### EXERCISE DETAILS
Leave out all pictures. Extract exactly the lines from the one containing "Image resolution: width=675" through the end of the data.

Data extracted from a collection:
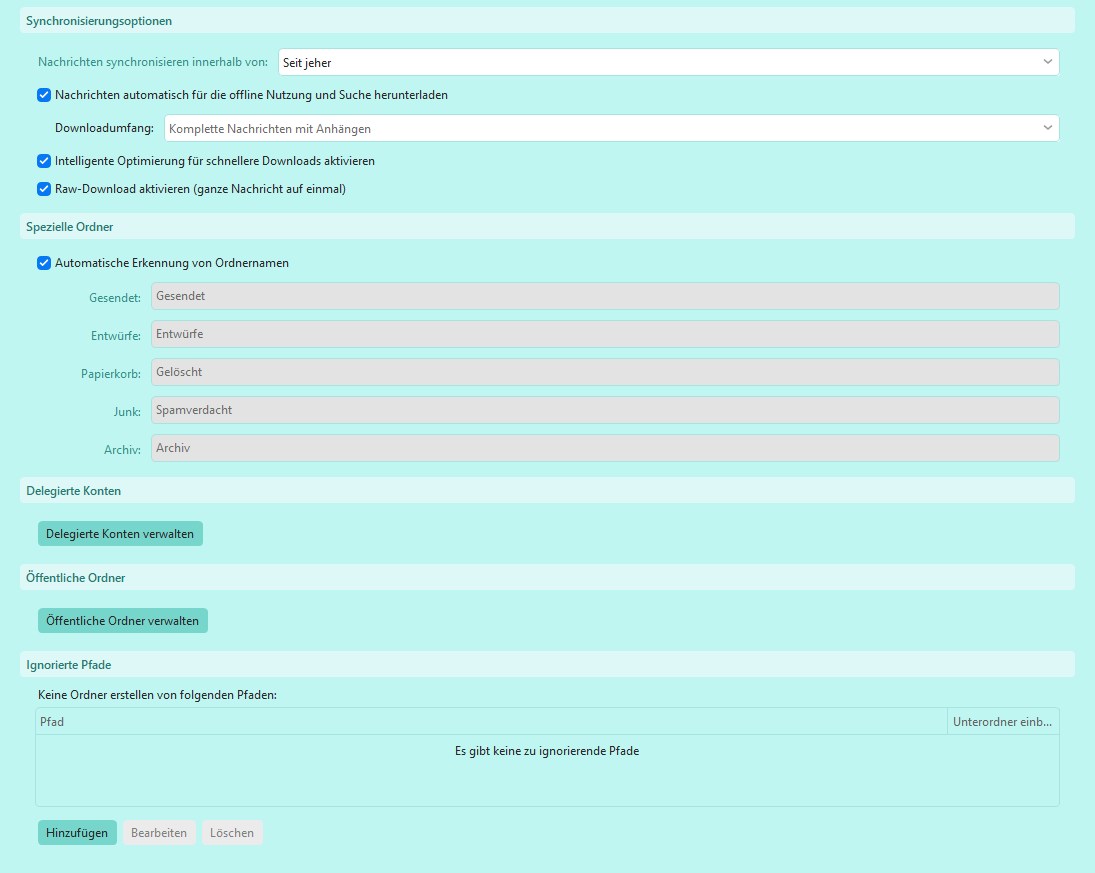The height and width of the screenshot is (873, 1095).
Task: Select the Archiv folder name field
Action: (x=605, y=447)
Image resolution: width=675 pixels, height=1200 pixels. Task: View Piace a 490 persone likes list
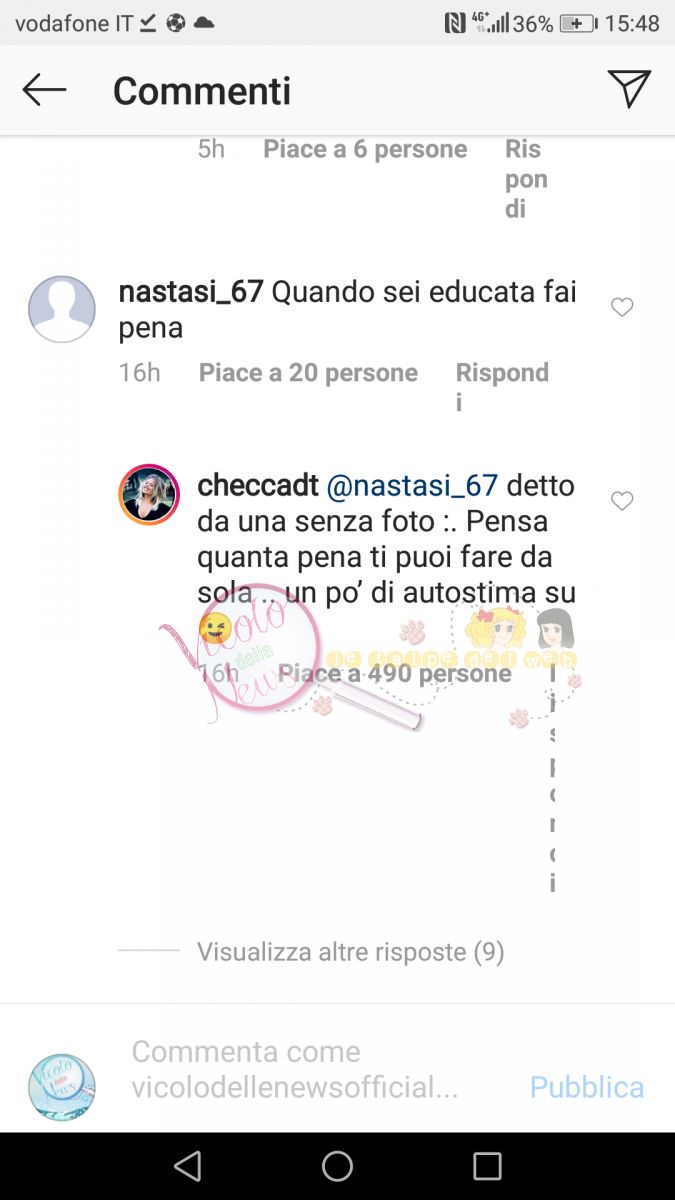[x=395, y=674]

### THE COMPLETED TASK
Image resolution: width=675 pixels, height=1200 pixels. Task: View Piace a 490 persone likes list
[x=395, y=674]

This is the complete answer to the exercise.